Expanding my culinary horizons

October 5, 2008 at 7:20 PM | Posted in Recipe | Leave a comment

As I have probably told most of you, I became decidedly un-vegetarian in Paris. There was too much good chicken, lamb, duck, and (my favorite of all) cured pork to not taste it. Eating is such a huge part of the culture, and I didn’t want to miss out on it. I had been vegetarian for 15 years, but it was quite easy to adjust to being able to order anything on the menu and really taste the local specialties. For example, in Burgundy I had escargot, coq au vin, and boeuf borgogne (I tasted Anna’s–I’m still a little squeamish about beef). Suffice it to say that, after such an amazing gastronomic experience, it was hard to go back to go back to, say, a grilled cheese sandwich without thinking, “Wow, some cured pork would be make this really amazing!”

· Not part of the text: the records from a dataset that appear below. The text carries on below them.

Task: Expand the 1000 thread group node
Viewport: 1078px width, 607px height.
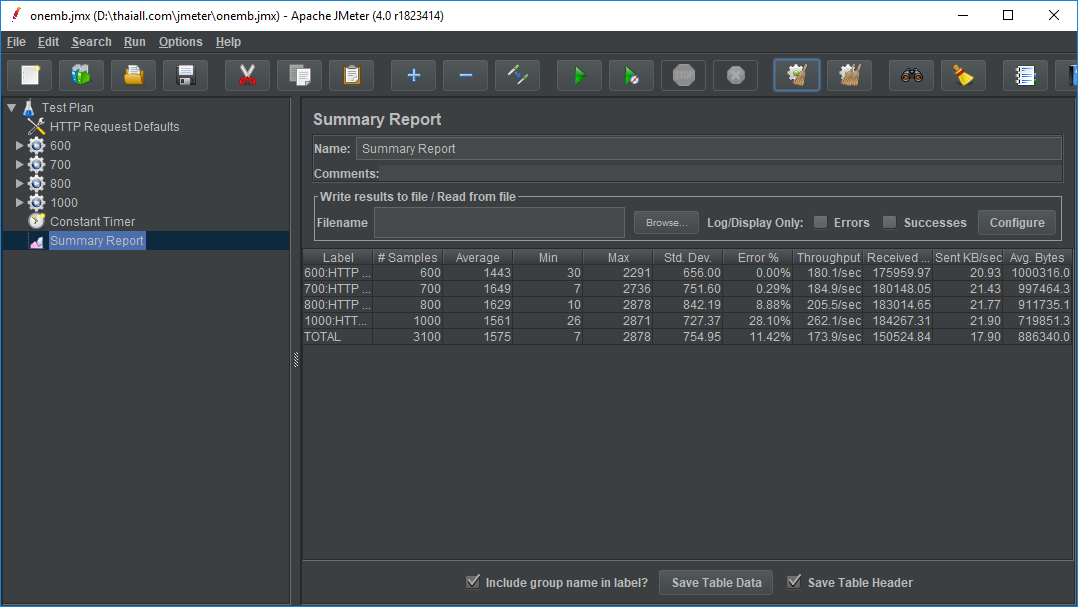Action: tap(19, 203)
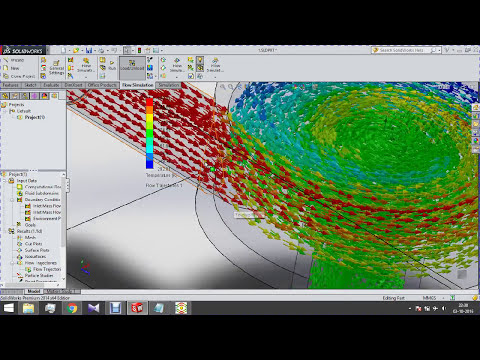This screenshot has width=480, height=360.
Task: Select Cut Plots in the results tree
Action: tap(33, 244)
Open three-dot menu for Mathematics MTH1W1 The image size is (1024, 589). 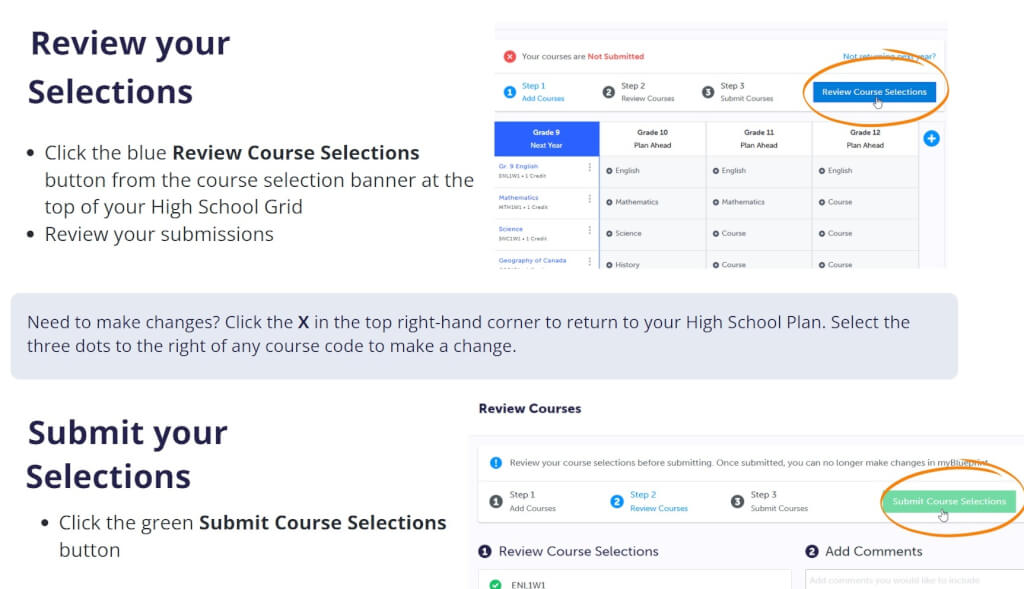[590, 199]
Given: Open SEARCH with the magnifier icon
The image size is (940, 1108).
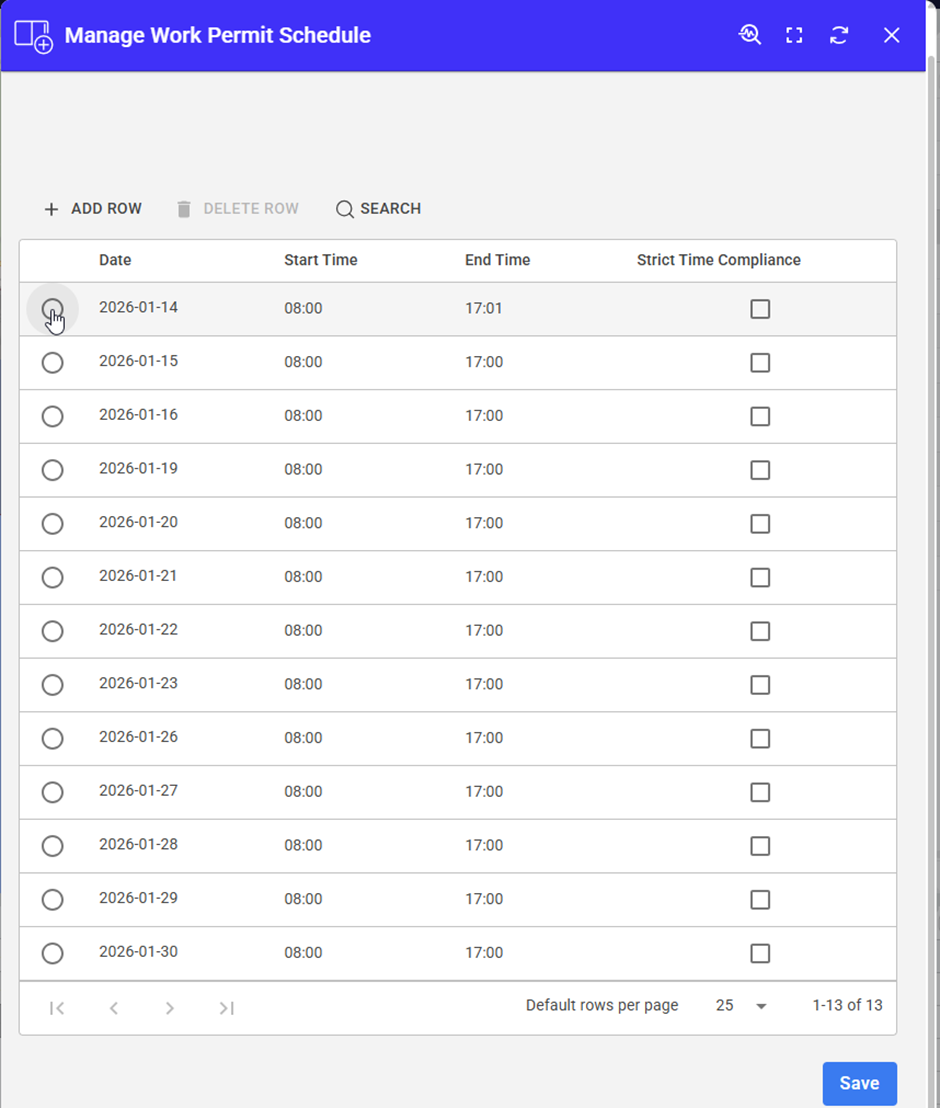Looking at the screenshot, I should (345, 209).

I decided a few things: I would eat mostly free-range, organic, or vegetarian-fed meat, and if I was going to eat meat I was going to cook it too–I had to be able to face the reality of what I was eating, instead of only seeing it all prettied up on a plate. I have cooked chicken twice now, and both times it’s been pretty good (I like dark meat much better–it’s much less likely to be dry). The first time I got drumsticks and I tried to skin them myself, which was a huge mess and a lot of work for not much reward. This time I got a bag of frozen, boneless, skinless chicken thighs, and pieced together a few recipes (from Cook’s Illustrated and something I cut out of a magazine several years ago) plus a whole bunch of fiddling around to make a really good dinner. If you want to try it (it was very fast and easy, and would probably be good with chicken breasts too), here’s what I did:


2 to 4 skinless, boneless chicken thighs, depending on how many ppl are eating
1/4 cup or so of white whole wheat flour, or any other kind of flour
Salt and pepper
Olive oil

Preheat the oven to 200 and put a plate in the oven to warm. Trim fat from chicken and pat dry. Salt and pepper both sides of the chicken and dredge in the flour, shaking off excess. Heat olive oil in a large frying pan over medium-high heat until smoking, and add chicken. Turn with tongs after four minutes or so and cook the other side for another 4-5 minutes, until it’s not pink anymore when you cut it open. Put the chicken on the warmed plate and keep it in the oven while you make the sauce.

1 onion, thinly sliced
1/3 cup balsamic vinegar
1 cup chicken stock
1 tablespoon butter
Salt and pepper to taste

Don’t wash the frying pan after you take out the chicken, and keep the heat on medium. Add the onion and saute in the pan drippings from the chicken for about 5 minutes, until softened. Add the chicken stock and vinegar (I learned this is called “deglazing”), increase the heat to medium-high, and simmer until the volume is reduced by half–this took about 10-15 minutes. Swirl in the butter and salt and pepper (the butter makes a really big difference, I tasted it both ways–it takes the edge off the vinegar). Pour the sauce over the chicken and serve. Bon appetit!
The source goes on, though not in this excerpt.